03-01 · HDAC4 (human recombinant)

Mon, 01 Mar 2010 00:00:00 EST

Histone deacetylases (HDACs) catalyze the deacetylation of core histones, resulting in tightening of nucleosomal integrity, restriction of the access of transcription factors, and suppression of transcription. HDACs also play important roles in mediating nuclear receptor functions by forming co-repressor complexes with nuclear receptors in the absence of ligands. They are also involved in mediating other transcription regulatory pathways by associating with transcription factors, such as E2F, TFIIE, TFIIF, NF-kB, p300, Stat3, p53, and the retinoblastoma (Rb) protein. HDAC4 is a Class IIa HDAC which is homologous to yeast Hda 1 and is larger in size than the other 2 classes of HDACs. Class IIa HDACs contain a highly conserved C-terminal deacetylase catalytic domain (~420 amino acids) and an N-terminal domain with no similarity to HDACs in other classes. Class II HDACs can shuttle between the nucleus and cytoplasm, suggesting potential extranuclear functions by regulating the acetylation status of nonhistone substrates. By modifying chromatin structure and other nonhistone proteins, HDACs play important roles in controlling complex biological events, including cell development, differentiation, programmed cell death, angiogenesis, and inflammation. Considering these major roles, it is conceivable that dysregulation of HDACs and subsequent imbalance of acetylation and deacetylation may be involved in the pathogenesis of various diseases, including cancer and inflammatory diseases.

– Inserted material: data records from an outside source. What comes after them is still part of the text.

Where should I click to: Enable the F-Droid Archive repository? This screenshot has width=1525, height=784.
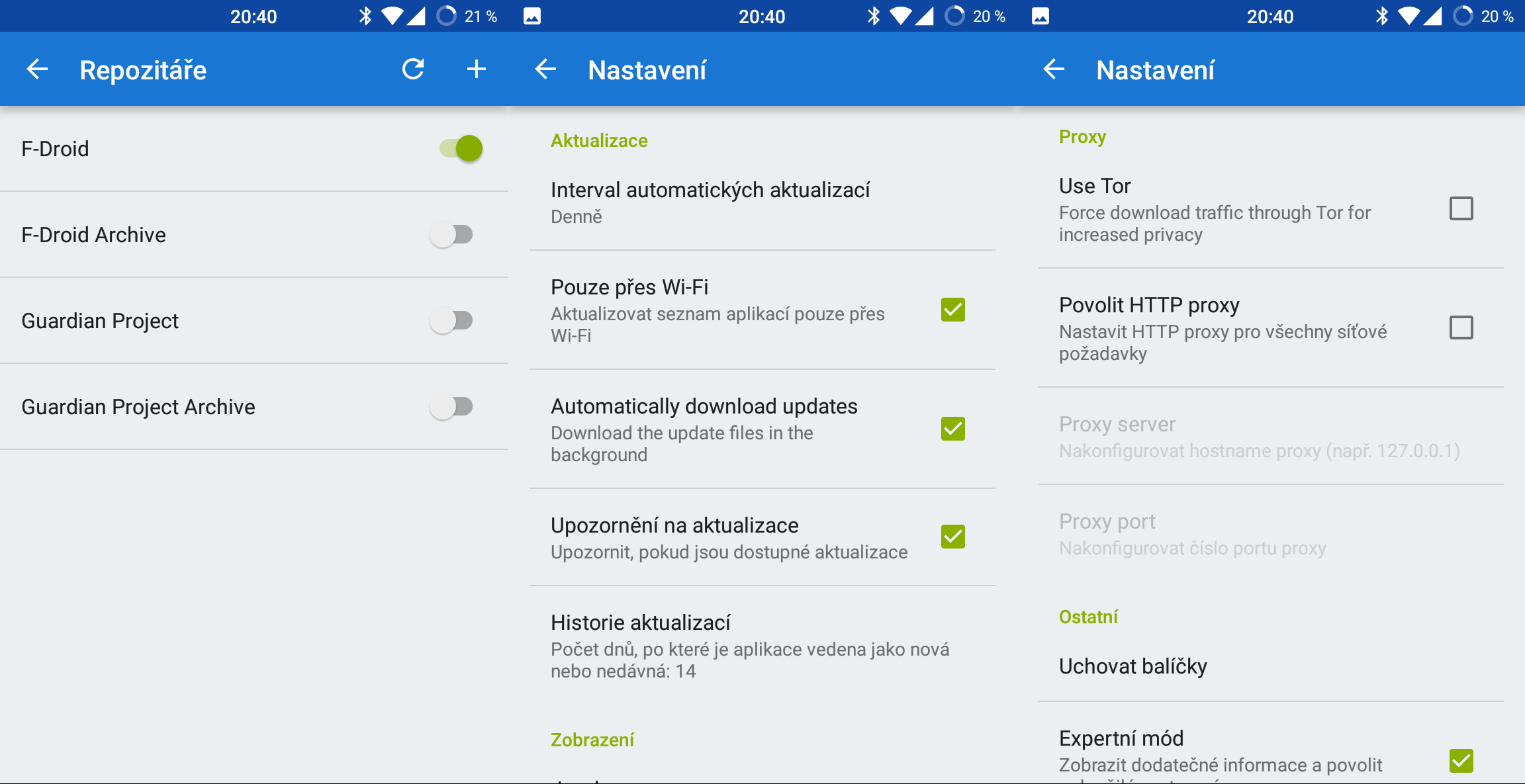[x=451, y=234]
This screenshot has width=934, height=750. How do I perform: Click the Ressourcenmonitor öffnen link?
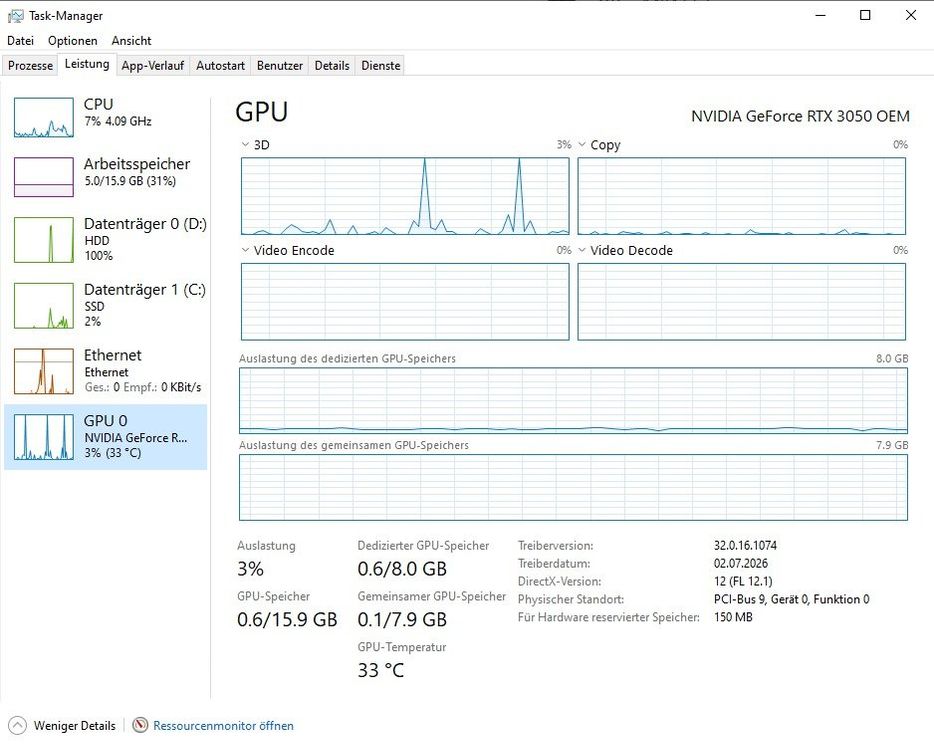(223, 726)
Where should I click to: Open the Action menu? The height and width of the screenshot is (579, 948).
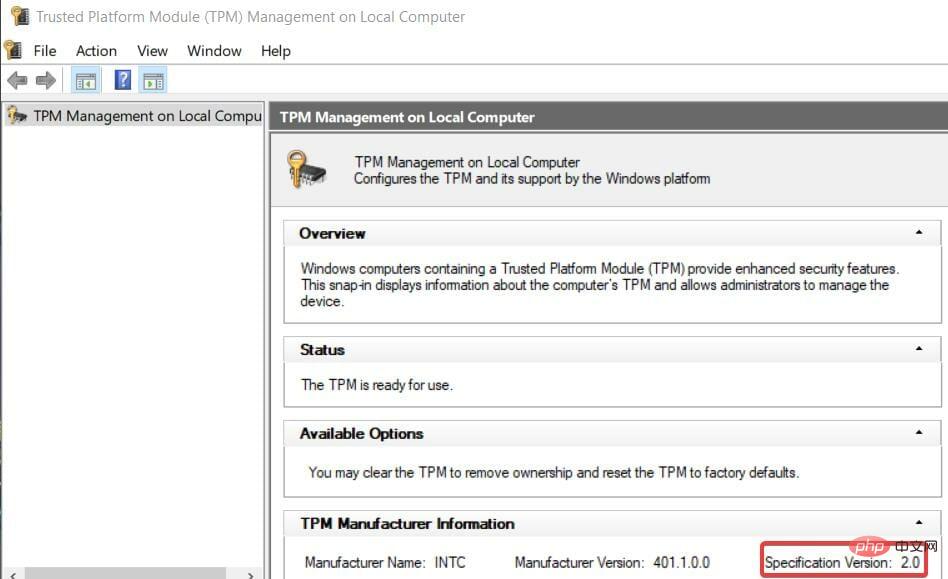click(x=96, y=51)
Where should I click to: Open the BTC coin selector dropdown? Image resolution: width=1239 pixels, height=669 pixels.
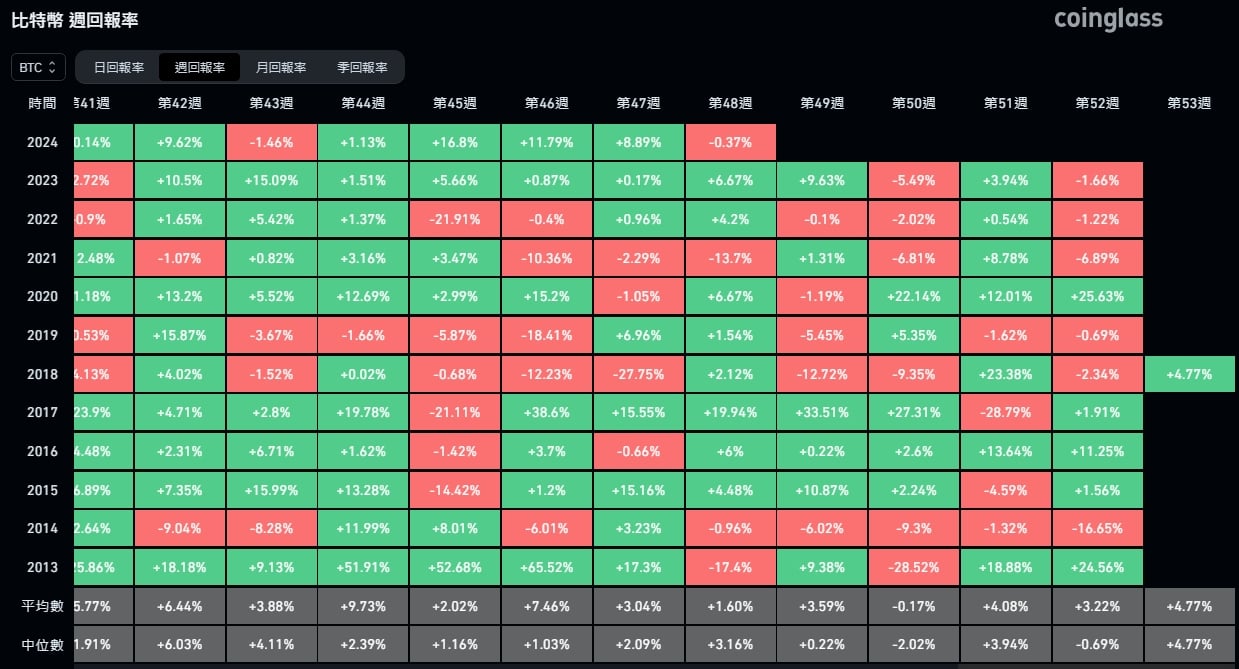click(x=39, y=68)
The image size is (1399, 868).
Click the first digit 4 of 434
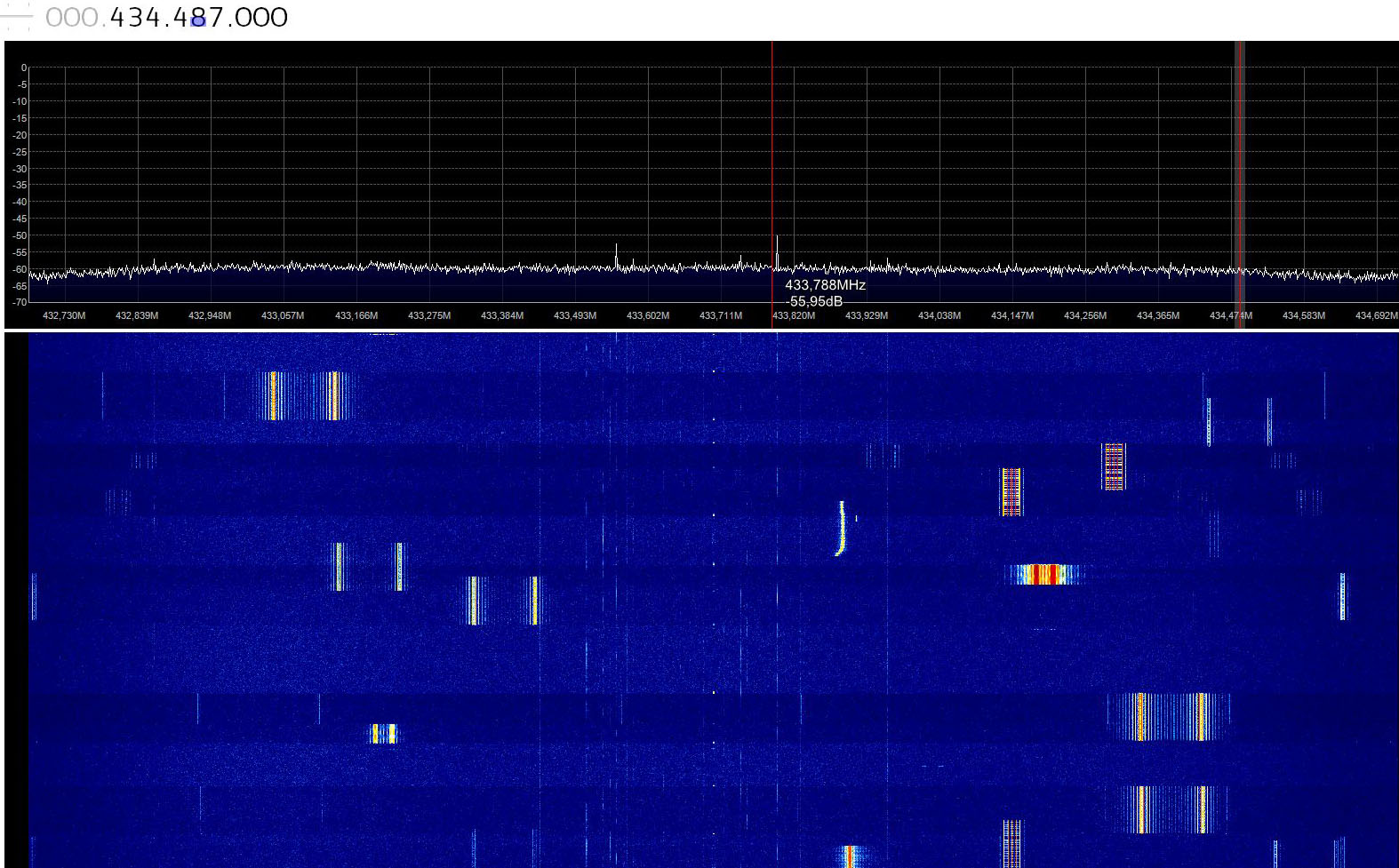coord(118,18)
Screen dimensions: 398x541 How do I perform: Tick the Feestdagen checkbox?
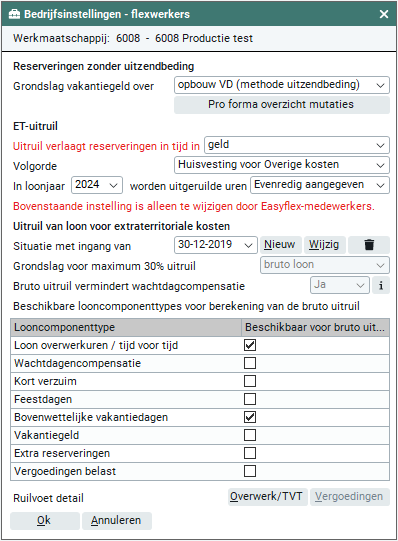click(250, 399)
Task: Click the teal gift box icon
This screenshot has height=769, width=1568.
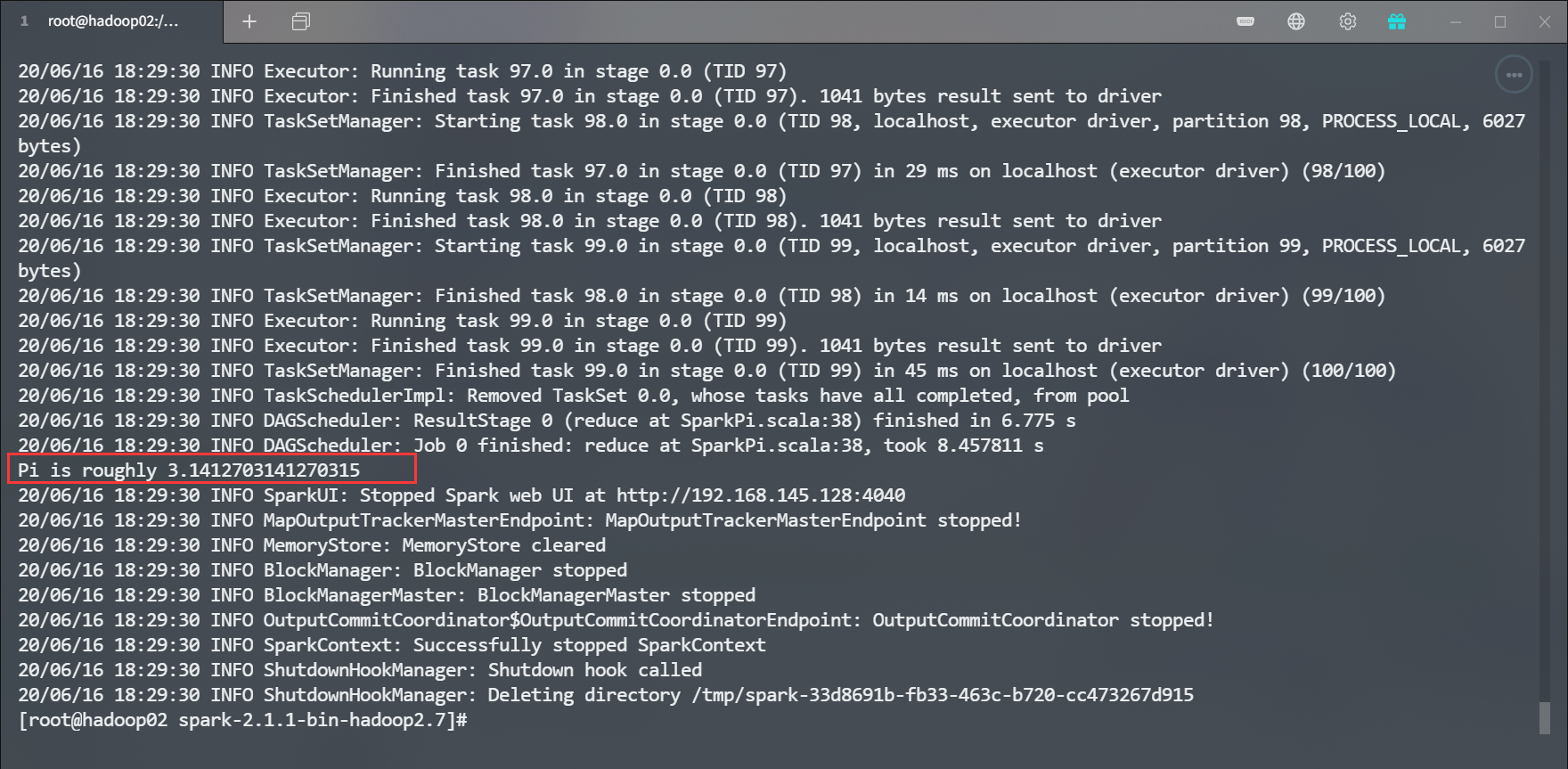Action: pyautogui.click(x=1397, y=21)
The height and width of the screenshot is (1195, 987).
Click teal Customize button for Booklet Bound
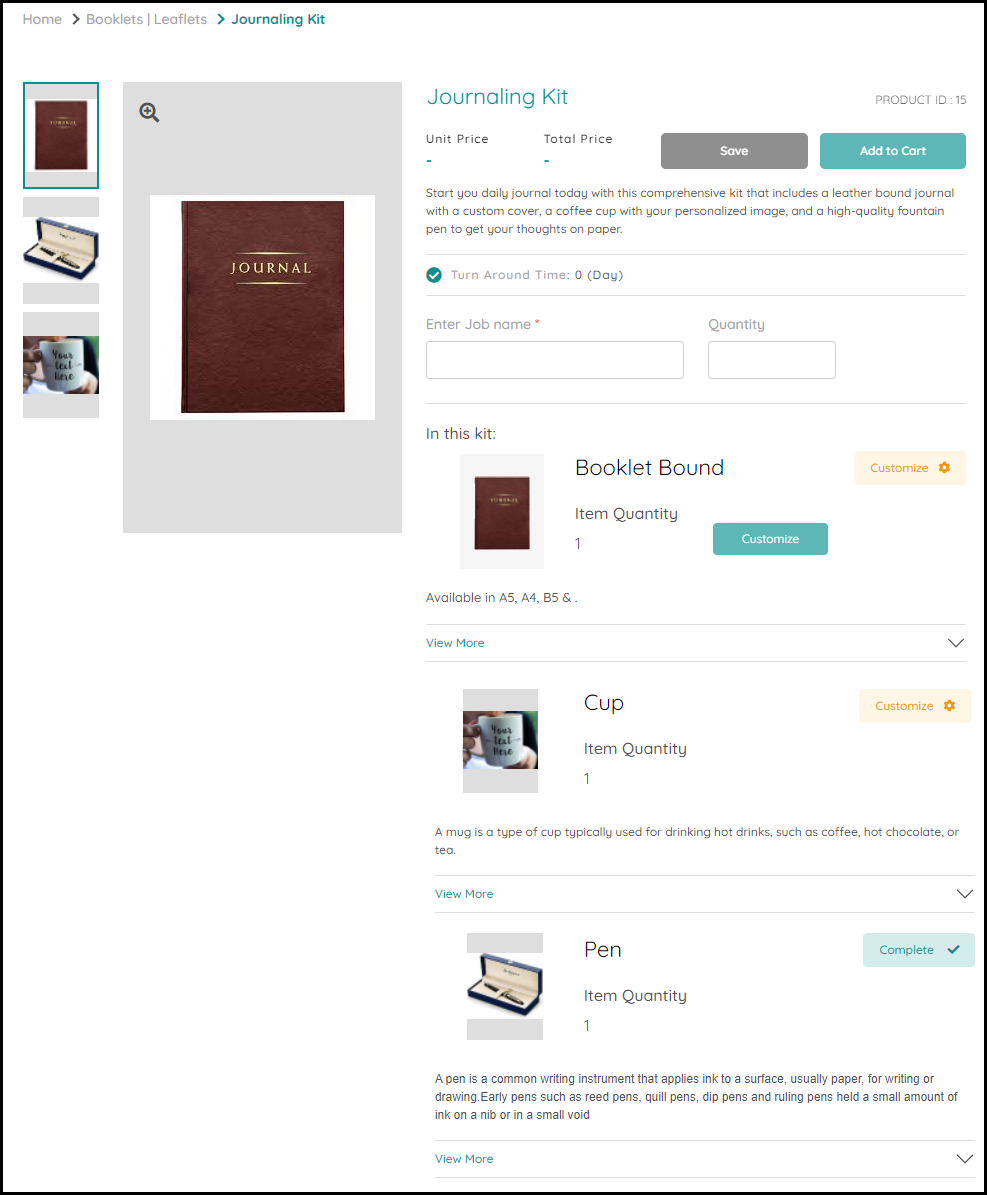(x=770, y=539)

02-25 · H-1152 (hydrochloride)

Thu, 25 Feb 2010 00:00:00 EST

Rho kinase (ROCK), activated by GTP-linked Rho, phosphorylates targets that are involved in cytoskeletal remodeling, smooth muscle contraction, and neuronal development. H-1152 is a potent, specific, ATP-competitive, and cell permeable inhibitor of ROCK (Ki = 1.6 nM). It is a more potent inhibitor of ROCK than either Y-27632 (Ki = 140 nM) or HA-1077 (Ki = 330 nM). H-1152 poorly inhibits PKA, PKC, and myosin light chain kinase (Ki = 0.63, 9.27, and 10.1 μM, respectively). It has been used to examine the role of ROCK in such diverse processes as stress fiber assembly, vasoconstriction, as well as spontaneously tonic smooth muscle and neurite extension.